» Tasks for this exercise
[1] According to the Monte Carlo packet script, which values of tau_sobolev_default and gamma_default gave the best fit to the data?
[2] Extend the Monte Carlo packet script past its final line.

Varaibles that need updated for each run:
    line 74 = t_default = time since merger
    line 530 = Blackbody temperature
    line 556 = 'Day' flag (time since merger in days: used in JitterAndHistograms.py)
"""
from __future__ import print_function
import os
import sys
import numpy as np
from astropy import units, constants
from astropy.modeling.models import BlackBody
import matplotlib
import pandas as pd

if "DISPLAY" not in os.environ:
    # backend that works without an X-server
    matplotlib.use("agg")
import matplotlib.pyplot as plt
try:
    # Available from https://github.com/unoebauer/public-astro-tools.git
    import pcygni_profile as pcyg
    analytic_prediction_available = True
except ImportError:
    analytic_prediction_available = False
    pass


# Set RNG seed for reproducibility
np.random.seed(42)

# Parameters used for test calculation shown in the review
''' gamma_default must be a negative number as optical depth decreases with 
    distance from the centre of the event
    tau_sobolev_default = 0.5 and gamma_default = -2
    found to be the best fit values for the data'''

tau_sobolev_default = 1.0
gamma_default = -3
t_default = 5.000 * units.d
lam_min_default = 2000 * units.AA
lam_max_default = 18000 * units.AA
lam_line_default = 10500 * units.AA
vmin_default = 0.1 * constants.c
vmax_default = 0.35 * constants.c
Rmin_default = vmin_default * t_default
Rmax_default = vmax_default * t_default


class PropagationError(Exception):
    pass


class mc_packet(object):
    """Monte Carlo packet class
    Class describing a Monte Carlo packet propagating in a spherical homologous
    flow, bounded by the radii Rmin and Rmax. With the class methods, the
    propagation of the packet, including resonant line interactions within the
    Sobolev approximation can be performed.
    Parameters
    ----------
    Rmin : float
        inner radius of the spherical homologous flow;
        must be in cm (default 3.5e12)
    Rmax : float
        outer radius of the spherical homologous flow;
        must be in cm (default 3.5e14)
    nu_min : units.quantity.Quantity object
        minimum fequency of the spectral range considered, must be in Hz
        (default 2.4e15)
    nu_max : units.quantity.Quantity object
        maximum frequency of the spectral range considered, must be in Hz
        (default 2.5e15)
    lam_line : units.quantity.Quantity object
        rest frequency of the line transition, must be in Hz
        (default 2.47e15)
    tau_sobolev : float
        Sobolev optical depth of the line transition; assumed to constant
        throughout the domain, must be dimensionless
        (default 1)
    t : units.quantity.Quantity object
        time since explosion, must be in s (default 1.1e6)
    verbose : boolean
        flag controlling the output to stdout (default False)

» Data entries
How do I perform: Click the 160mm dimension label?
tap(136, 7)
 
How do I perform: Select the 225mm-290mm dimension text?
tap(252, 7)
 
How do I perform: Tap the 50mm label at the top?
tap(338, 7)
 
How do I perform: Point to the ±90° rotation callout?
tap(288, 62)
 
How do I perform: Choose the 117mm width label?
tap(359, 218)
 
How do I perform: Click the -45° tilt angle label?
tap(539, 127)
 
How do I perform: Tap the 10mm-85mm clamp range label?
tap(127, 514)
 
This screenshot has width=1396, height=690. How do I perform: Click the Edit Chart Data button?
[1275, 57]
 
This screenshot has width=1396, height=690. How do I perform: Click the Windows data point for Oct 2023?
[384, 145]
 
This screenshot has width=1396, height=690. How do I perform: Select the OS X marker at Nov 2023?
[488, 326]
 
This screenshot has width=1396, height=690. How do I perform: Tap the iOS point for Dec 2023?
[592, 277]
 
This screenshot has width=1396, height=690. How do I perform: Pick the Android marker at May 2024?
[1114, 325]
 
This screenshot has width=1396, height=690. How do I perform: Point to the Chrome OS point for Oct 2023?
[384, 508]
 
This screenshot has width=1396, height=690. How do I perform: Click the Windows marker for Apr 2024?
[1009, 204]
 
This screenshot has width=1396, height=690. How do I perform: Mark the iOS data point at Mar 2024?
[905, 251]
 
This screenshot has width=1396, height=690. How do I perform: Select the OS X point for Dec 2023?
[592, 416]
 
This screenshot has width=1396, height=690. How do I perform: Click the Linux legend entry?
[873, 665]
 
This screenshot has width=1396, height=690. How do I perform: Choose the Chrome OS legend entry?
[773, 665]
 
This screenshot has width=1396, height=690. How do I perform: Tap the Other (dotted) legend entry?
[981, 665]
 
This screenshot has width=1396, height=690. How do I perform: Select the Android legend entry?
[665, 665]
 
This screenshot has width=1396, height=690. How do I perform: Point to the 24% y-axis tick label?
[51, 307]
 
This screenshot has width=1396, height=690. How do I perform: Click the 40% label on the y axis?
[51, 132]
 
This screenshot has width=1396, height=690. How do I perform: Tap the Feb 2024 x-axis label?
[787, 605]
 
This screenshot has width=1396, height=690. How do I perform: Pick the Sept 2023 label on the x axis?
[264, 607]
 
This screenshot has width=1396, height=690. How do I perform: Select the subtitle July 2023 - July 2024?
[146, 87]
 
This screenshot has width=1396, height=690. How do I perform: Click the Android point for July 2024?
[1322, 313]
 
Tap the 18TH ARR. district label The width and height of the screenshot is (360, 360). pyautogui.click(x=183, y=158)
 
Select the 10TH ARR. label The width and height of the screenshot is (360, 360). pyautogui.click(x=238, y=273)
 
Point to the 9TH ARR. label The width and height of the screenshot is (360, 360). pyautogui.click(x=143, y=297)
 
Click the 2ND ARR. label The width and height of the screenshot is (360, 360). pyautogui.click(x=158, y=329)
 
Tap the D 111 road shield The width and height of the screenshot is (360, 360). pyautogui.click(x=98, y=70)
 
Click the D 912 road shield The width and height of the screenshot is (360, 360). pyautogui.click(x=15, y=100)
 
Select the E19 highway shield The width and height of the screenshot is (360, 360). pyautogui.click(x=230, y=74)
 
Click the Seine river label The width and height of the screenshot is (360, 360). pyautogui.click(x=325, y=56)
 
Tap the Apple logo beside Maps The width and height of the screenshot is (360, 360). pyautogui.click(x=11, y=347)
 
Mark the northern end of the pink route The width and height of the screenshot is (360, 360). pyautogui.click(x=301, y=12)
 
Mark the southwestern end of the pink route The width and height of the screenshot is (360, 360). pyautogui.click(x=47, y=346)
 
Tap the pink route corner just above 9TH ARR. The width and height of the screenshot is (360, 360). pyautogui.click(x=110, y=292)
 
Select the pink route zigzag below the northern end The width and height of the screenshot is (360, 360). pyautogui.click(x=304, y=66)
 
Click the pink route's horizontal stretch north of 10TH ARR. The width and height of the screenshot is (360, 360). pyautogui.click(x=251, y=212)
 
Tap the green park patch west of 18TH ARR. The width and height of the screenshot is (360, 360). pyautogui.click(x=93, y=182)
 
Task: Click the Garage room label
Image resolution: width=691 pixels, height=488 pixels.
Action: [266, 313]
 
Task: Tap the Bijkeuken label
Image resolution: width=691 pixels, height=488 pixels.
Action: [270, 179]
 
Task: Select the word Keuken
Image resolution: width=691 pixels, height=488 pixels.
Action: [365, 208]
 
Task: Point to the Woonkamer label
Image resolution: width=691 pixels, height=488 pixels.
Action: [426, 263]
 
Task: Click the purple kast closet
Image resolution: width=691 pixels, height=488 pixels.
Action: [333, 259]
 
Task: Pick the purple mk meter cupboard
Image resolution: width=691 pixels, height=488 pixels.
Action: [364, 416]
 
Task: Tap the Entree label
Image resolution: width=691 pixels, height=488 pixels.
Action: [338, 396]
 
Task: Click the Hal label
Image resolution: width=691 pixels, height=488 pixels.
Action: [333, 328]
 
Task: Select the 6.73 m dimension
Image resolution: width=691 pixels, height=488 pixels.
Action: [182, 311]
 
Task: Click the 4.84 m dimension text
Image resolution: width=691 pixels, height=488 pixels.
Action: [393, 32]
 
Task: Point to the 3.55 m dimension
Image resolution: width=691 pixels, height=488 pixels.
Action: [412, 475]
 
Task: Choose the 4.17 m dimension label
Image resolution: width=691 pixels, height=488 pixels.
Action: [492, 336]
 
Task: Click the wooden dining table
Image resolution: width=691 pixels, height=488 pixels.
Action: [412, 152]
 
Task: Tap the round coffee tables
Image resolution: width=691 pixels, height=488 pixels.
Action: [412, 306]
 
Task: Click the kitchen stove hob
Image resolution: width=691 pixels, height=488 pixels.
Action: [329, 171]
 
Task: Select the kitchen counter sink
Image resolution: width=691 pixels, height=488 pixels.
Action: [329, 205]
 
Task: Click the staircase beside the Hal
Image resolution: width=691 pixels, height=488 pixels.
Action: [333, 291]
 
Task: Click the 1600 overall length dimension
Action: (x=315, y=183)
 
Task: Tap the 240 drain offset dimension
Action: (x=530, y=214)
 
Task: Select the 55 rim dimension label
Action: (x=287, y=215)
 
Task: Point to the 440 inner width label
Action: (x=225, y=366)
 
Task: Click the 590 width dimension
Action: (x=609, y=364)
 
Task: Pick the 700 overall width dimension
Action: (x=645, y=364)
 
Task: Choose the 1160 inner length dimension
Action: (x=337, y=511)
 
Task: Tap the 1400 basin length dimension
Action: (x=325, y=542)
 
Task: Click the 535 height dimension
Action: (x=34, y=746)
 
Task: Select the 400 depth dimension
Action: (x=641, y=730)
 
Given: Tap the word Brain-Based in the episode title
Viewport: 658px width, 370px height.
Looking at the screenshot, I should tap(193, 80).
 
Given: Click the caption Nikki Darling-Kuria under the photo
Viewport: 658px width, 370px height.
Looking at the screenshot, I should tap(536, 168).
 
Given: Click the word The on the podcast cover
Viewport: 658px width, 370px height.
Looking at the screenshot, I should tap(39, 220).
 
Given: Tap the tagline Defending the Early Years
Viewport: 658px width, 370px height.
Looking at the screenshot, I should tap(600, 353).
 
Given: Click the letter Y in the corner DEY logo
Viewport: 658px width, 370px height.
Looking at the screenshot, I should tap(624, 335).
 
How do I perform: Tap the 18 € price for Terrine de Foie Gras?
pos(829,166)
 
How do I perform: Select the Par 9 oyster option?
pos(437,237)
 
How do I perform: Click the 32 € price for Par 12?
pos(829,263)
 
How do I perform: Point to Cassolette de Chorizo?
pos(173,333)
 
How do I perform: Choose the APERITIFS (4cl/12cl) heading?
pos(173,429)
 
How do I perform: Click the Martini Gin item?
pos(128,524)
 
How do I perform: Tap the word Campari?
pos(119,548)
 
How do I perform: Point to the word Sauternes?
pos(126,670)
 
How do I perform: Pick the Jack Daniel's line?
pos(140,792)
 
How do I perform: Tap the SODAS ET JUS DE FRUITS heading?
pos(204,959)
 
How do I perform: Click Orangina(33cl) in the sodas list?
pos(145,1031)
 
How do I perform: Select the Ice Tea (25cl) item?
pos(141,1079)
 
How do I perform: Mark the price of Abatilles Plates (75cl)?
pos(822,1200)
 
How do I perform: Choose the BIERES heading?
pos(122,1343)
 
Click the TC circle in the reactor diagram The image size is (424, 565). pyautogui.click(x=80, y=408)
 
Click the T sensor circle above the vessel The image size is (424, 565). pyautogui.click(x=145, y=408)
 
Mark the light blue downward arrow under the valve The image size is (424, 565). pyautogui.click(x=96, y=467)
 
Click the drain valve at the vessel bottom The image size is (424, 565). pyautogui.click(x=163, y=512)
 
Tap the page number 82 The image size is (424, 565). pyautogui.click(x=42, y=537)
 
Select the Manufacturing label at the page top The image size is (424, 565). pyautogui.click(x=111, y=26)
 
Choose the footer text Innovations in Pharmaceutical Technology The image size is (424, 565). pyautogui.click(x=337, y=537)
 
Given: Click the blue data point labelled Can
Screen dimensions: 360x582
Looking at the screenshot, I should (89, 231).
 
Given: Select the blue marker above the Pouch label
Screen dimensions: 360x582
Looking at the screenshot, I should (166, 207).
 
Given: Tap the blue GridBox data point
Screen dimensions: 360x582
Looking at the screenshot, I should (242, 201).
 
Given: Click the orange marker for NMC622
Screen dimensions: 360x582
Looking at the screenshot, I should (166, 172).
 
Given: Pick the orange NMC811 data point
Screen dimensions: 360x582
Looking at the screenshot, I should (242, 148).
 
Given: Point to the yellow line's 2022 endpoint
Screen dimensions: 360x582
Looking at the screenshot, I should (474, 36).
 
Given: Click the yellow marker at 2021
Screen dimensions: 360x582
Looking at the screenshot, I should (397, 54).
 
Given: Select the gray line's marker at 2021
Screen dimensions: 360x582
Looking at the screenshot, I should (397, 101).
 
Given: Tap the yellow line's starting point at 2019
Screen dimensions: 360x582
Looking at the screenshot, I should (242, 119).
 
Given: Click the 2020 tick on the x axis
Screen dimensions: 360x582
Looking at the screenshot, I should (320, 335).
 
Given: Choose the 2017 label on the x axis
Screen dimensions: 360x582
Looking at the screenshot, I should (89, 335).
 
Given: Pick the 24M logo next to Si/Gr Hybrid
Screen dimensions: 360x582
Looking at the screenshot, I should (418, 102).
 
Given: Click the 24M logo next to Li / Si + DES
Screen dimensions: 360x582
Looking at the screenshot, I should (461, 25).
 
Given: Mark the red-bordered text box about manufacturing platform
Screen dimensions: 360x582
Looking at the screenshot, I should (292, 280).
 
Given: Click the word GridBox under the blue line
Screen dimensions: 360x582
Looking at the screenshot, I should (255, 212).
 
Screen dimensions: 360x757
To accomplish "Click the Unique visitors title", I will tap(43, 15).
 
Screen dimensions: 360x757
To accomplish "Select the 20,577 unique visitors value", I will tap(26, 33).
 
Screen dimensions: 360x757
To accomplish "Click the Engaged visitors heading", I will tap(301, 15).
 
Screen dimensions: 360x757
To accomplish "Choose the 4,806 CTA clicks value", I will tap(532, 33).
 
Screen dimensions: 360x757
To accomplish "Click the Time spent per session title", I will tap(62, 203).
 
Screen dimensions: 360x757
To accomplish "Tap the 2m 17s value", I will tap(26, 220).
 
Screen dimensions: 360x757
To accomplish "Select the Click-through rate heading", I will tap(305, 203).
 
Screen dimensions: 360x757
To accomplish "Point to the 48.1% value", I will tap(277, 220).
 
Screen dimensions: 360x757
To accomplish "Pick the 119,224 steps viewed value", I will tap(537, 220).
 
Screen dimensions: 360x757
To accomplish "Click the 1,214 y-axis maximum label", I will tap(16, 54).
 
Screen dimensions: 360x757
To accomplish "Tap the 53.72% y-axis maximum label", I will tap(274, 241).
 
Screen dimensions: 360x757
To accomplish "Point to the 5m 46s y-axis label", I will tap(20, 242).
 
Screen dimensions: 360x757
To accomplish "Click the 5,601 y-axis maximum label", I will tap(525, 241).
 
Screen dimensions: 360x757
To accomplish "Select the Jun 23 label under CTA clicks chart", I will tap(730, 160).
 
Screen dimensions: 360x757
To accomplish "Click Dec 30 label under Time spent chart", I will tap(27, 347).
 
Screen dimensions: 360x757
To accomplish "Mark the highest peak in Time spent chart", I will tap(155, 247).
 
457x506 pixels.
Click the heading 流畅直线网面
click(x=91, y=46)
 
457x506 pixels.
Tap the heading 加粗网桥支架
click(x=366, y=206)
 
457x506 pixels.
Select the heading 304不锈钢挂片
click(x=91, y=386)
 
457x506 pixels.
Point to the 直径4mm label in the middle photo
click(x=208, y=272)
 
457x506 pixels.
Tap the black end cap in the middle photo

» Answers for the exercise
[1] tau_sobolev_default = 0.5 and gamma_default = -2.

[2]
    """
    # gamma = correction factor in power law for optical depth calculation

    def __init__(self, Rmin=Rmin_default.value, Rmax=Rmax_default.value,
                 nu_min=constants.c / lam_max_default, nu_max=constants.c / lam_min_default,
                 nu_line=constants.c / lam_line_default, tau_sobolev=tau_sobolev_default, gamma=gamma_default,
                 t=t_default.to("s").value, verbose=False, temperature=3000.0):

        self.verbose = verbose

        self.gamma = gamma
        self.nu_min = nu_min
        self.nu_max = nu_max
        self.Rmin = Rmin
        self.Rmax = Rmax
        self.temperature = temperature

        self.nu_line = nu_line
        self.tau_sob = tau_sobolev

        # consistency check
        assert (self.Rmin < self.Rmax)
        assert (self.nu_max > self.nu_min)

        # initializing the packets at the inner boundary; no limb darkening,
        # flat SED between nu_min and nu_max
        # clock tracks the time from packets being released to escaping,
        # t = 0 when packets are initialised at inner boundary
        # self.l_track tracks the total distance travelled by the packet before escaping,
        # minimum value = Rmax as a packet that undergoes no collisions travels,
        #                 a distance = radius of the kilonova
        self.r = self.Rmin
        self.mu = np.sqrt(np.random.rand(1)[0])
        self.l_track = -99e30  # self.Rmax - self.Rmin
        self.nu = self.nu_min + \
            (self.nu_max - self.nu_min) * np.random.rand(1)[0]
        self.t = t
        self.emergent_weight = 0.0
        self.clock = None  # (self.Rmax - self.Rmin) / constants.c.cgs.value

        # LF frequency of packet when it emerges from the surface of the
        # homologous sphere
        self.emergent_nu = None
        # Time difference when packets emerge from sphere
        self.relative_time = 0
        # Total time taken for packets to travel to observer
        # = time taken for packets to escape + relative time delay
        # (self.Rmax - self.Rmin) / constants.c.cgs.value
        self.total_time = None
        # distance to next interaction in optical depth space
        self.tau_int = None
        # distance to nearest boundary
        self.lbound = None
        # flag describing which boundary is intersected first on current path
        # either 'inner' or 'outer'
        self.boundint = None
        # flag describing the ultimate fate of the packet, whether it escaped
        # or was absorbed
        self.fate = None
        # flag describing whether packet has been propagated or not
        self.propagated = False
        # flag describing whether packet interacts and is scattered or not
        self.scattered = False

        self.draw_new_tau()
        self.check_for_boundary_intersection()
        self.calc_distance_to_sobolev_point()

    def draw_new_tau(self):
        """Draw new distance to next interaction based on Beer-Lambert law"""

        self.tau_int = -np.log(np.random.rand(1)[0])

    def update_position_direction(self, l):
        """Update the packet state during propagation
        Calculate the new radial position and propagation direction after
        having covered the distance l along the current trajectory.
        Parameters
        ----------
        l : units.quantity.Quantity object
            distance the packet travelled along the current trajectory, must
            dimension of length
        """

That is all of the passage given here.